Objective: Elevated antigliadin antibody levels in small intestinal luminal secretions of subjects with normal or only mildly abnormal small intestinal histology are considered indicative of "latent" or "potential" celiac disease. The purpose of this study was to determine whether small intestinal bacterial overgrowth (SIBO) might provide an alternative explanation for positive luminal antigliadin antibodies in such subjects.
Methods: Twenty-six adult subjects without predisposition to disturbed mucosal immunity were investigated with culture of small intestinal luminal secretions. Luminal total IgA and IgA-antigliadin antibody concentrations were measured by radial immunodiffusion and indirect enzyme immunoassay, respectively. Local mucosal counts of IgA-plasma cells were determined by immunohistochemistry. Small intestinal histology and intraepithelial lymphocyte counts were assessed by light microscopy. Corresponding serum antigliadin antibody concentrations were determined.
Results: SIBO was present in 17/26 (65.4%) subjects. No subject with SIBO had villous atrophy.
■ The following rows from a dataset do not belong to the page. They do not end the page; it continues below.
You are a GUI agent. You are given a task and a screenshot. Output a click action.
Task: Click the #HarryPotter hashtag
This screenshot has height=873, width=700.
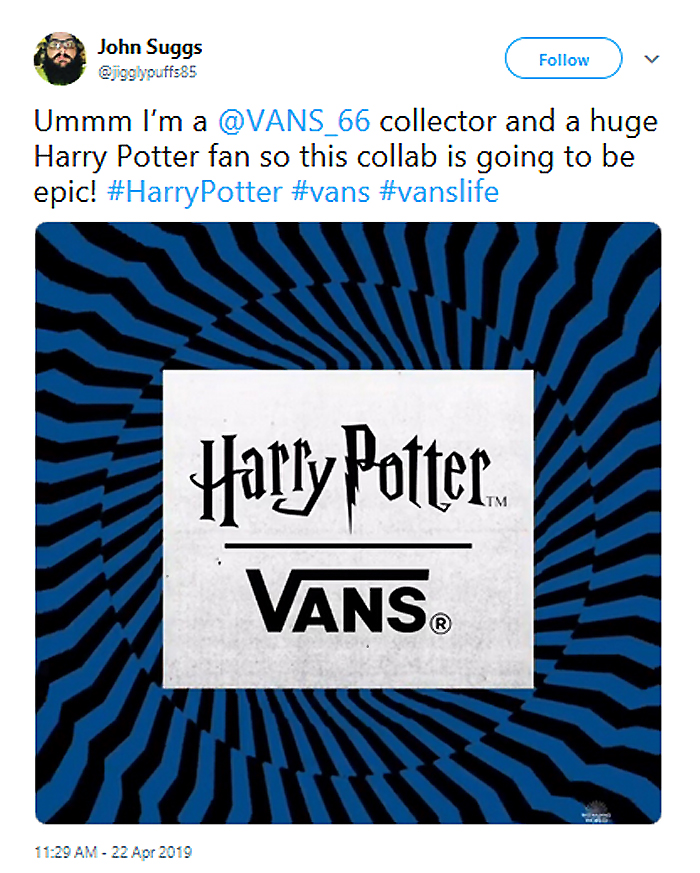[194, 190]
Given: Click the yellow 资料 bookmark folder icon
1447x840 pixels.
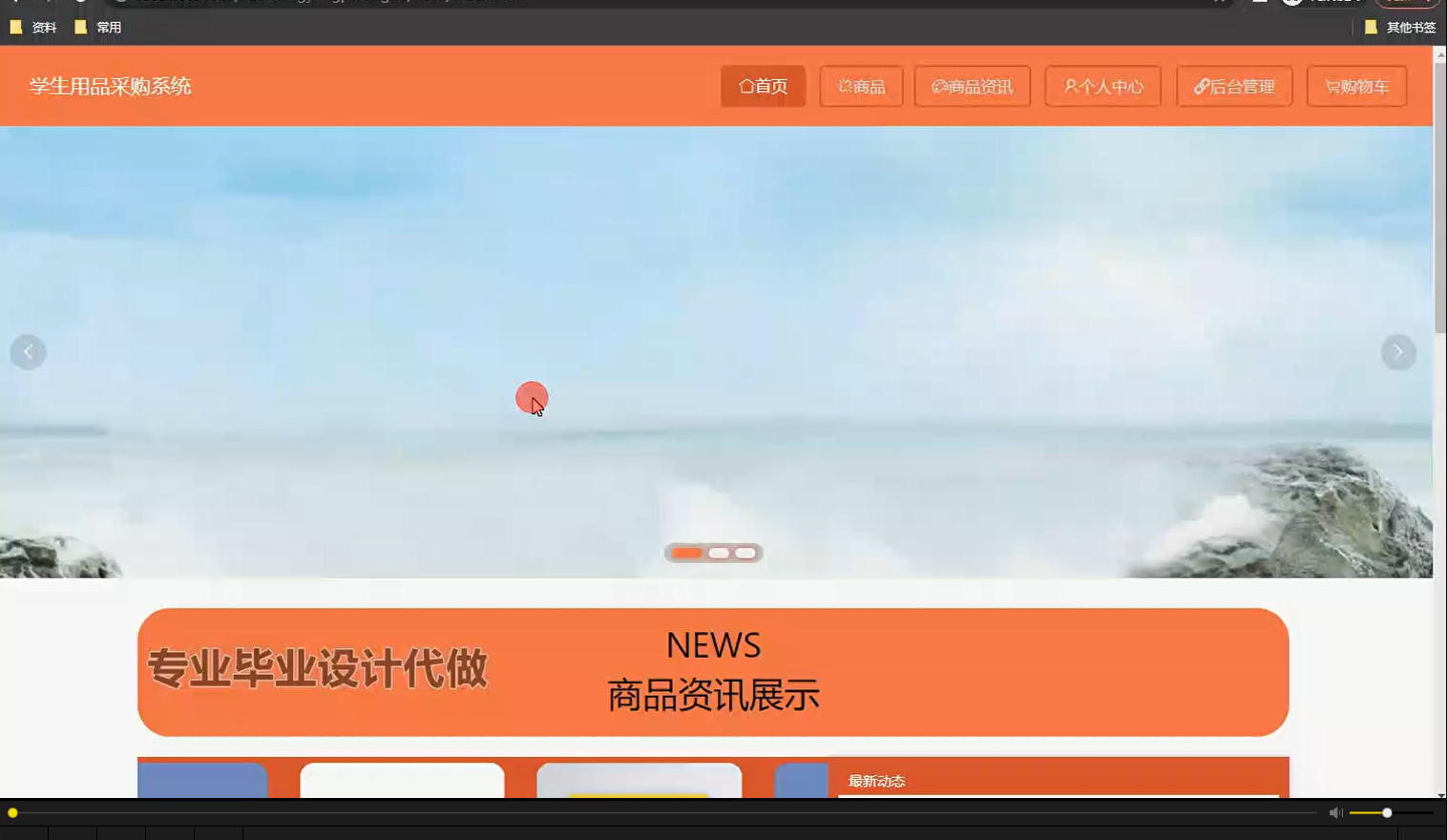Looking at the screenshot, I should click(x=16, y=27).
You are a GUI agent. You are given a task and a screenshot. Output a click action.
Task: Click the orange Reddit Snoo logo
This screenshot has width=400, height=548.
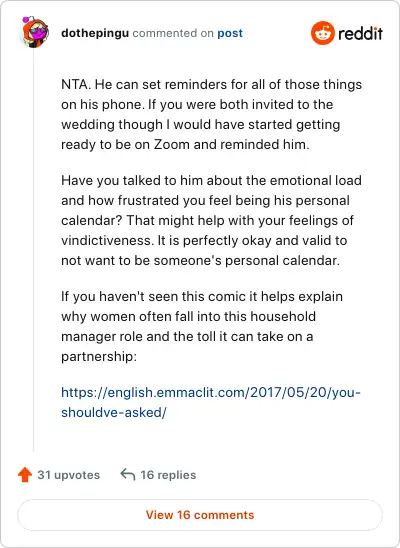point(322,33)
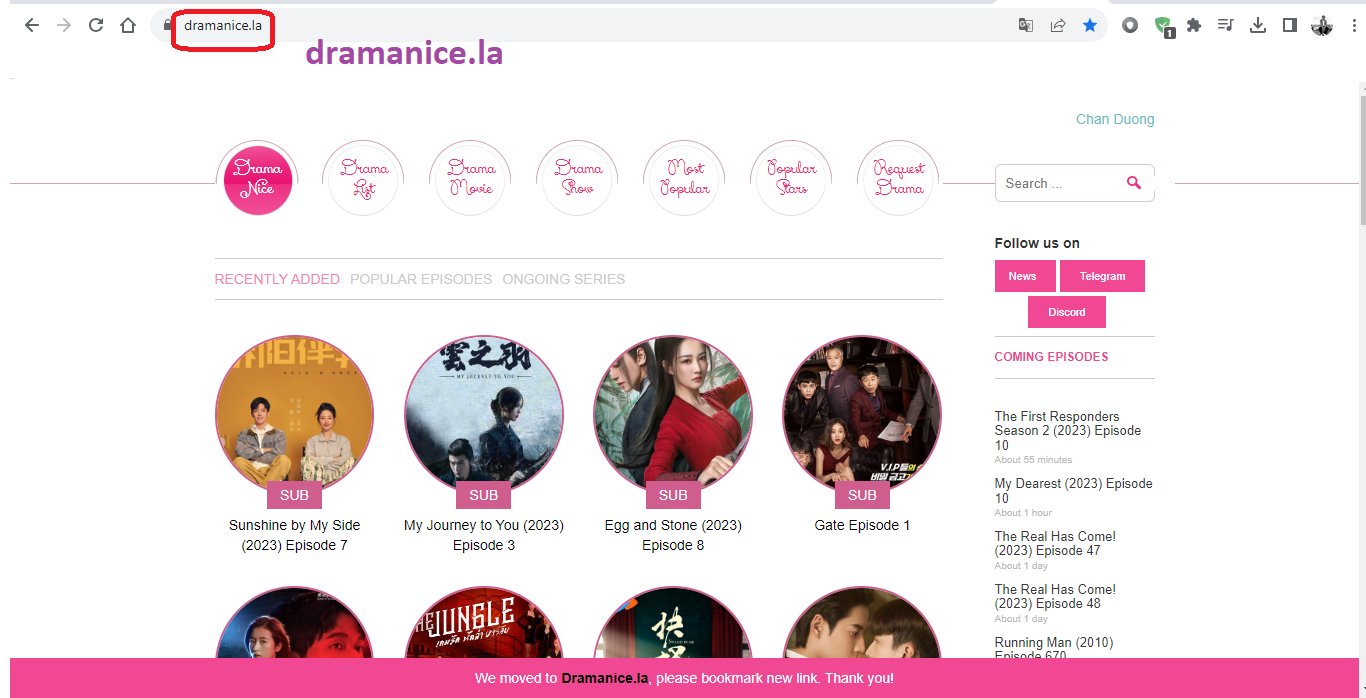Switch to the Popular Episodes tab
The width and height of the screenshot is (1366, 698).
tap(421, 279)
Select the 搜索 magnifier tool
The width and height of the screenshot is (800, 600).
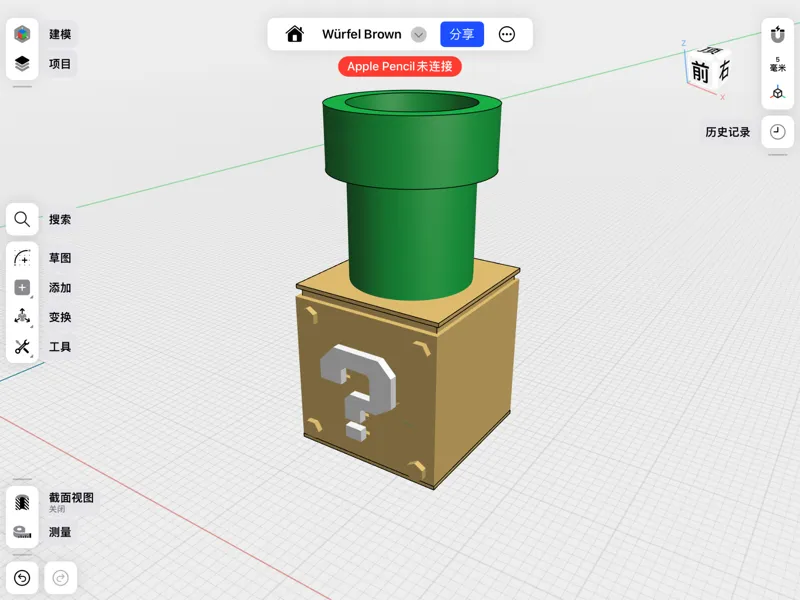click(22, 219)
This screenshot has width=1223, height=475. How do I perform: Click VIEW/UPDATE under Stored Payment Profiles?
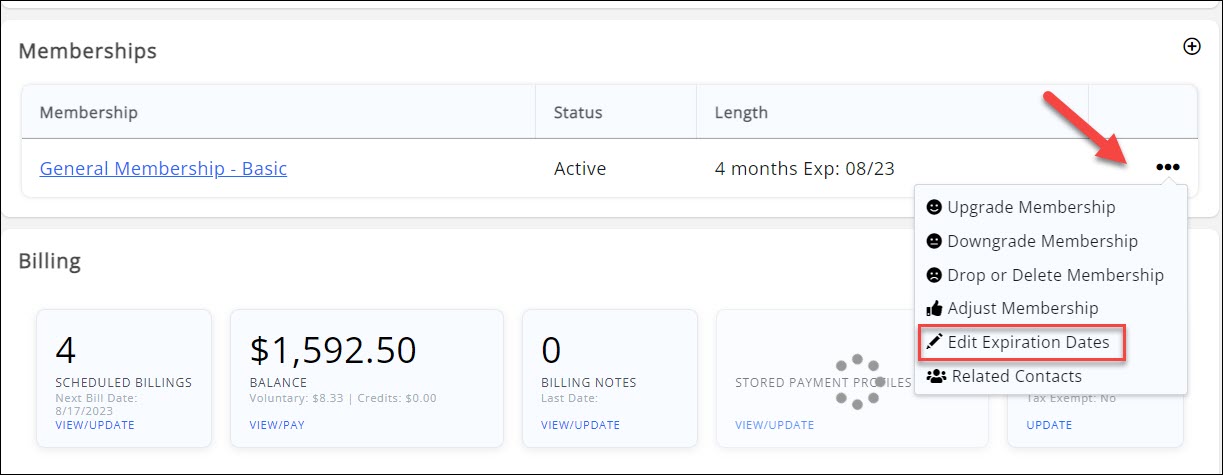tap(774, 425)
Luminal total IgA concentrations (p < 0.0005), mucosal IgA-plasma cell counts (p < 0.01), and intraepithelial lymphocyte counts (p < 0.01) were significantly increased in subjects with SIBO. Luminal IgA-antigliadin antibodies were detected in 6/17 (35.3%) subjects with SIBO and 0/9 (0%) subjects without SIBO. Luminal IgA-antigliadin antibody concentrations correlated significantly with luminal total IgA levels (p < 0.01) but not with serum values (p < 0.1). Serum IgG-antigliadin antibody concentrations were elevated in 2/6 (33.3%) subjects with SIBO and positive luminal antigliadin antibodies.
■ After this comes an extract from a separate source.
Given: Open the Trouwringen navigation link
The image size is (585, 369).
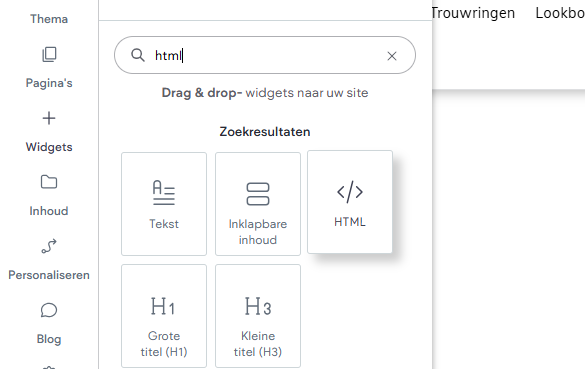Looking at the screenshot, I should [x=473, y=13].
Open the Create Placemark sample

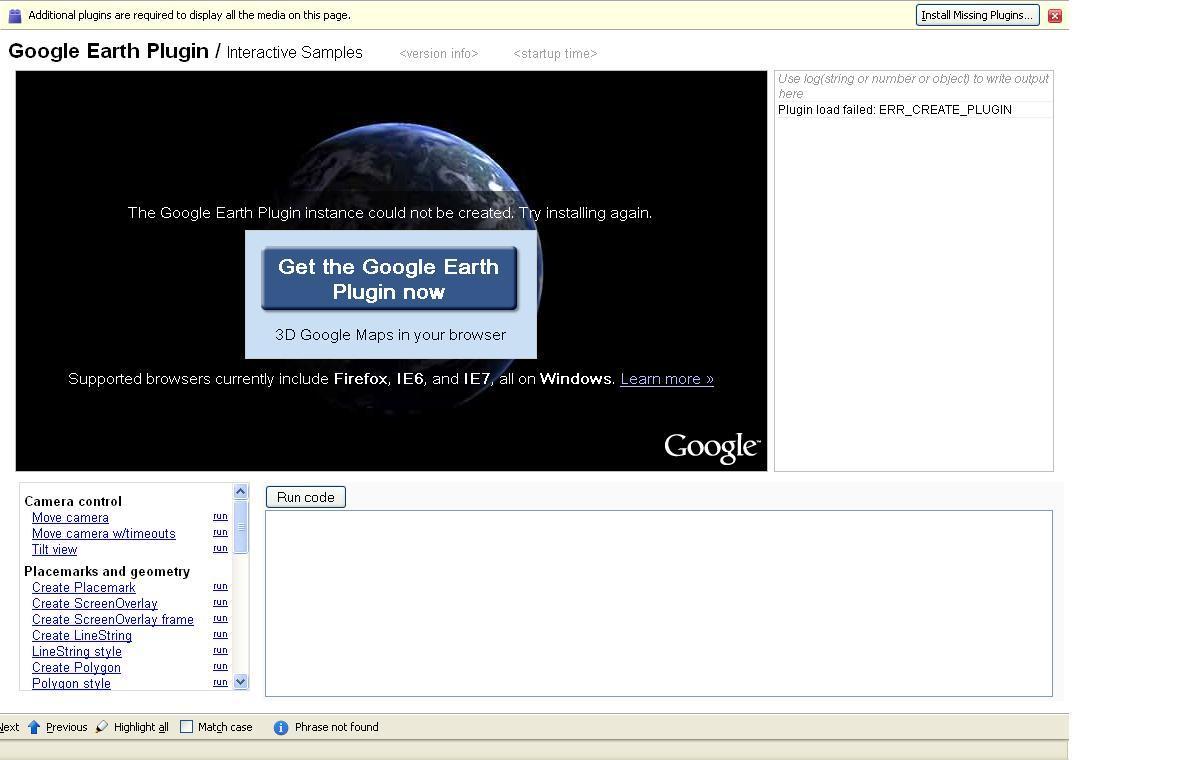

Conclusions: SIBO may be an alternative explanation to "latent" or "potential" celiac disease for positive luminal antigliadin antibodies in subjects with either normal or only mildly abnormal small intestinal histology, even when serum antigliadin antibody concentrations are elevated. Positive luminal antigliadin antibodies in SIBO probably occur as epiphenomena in the context of a graded mucosal immune response to local bacterial antigens.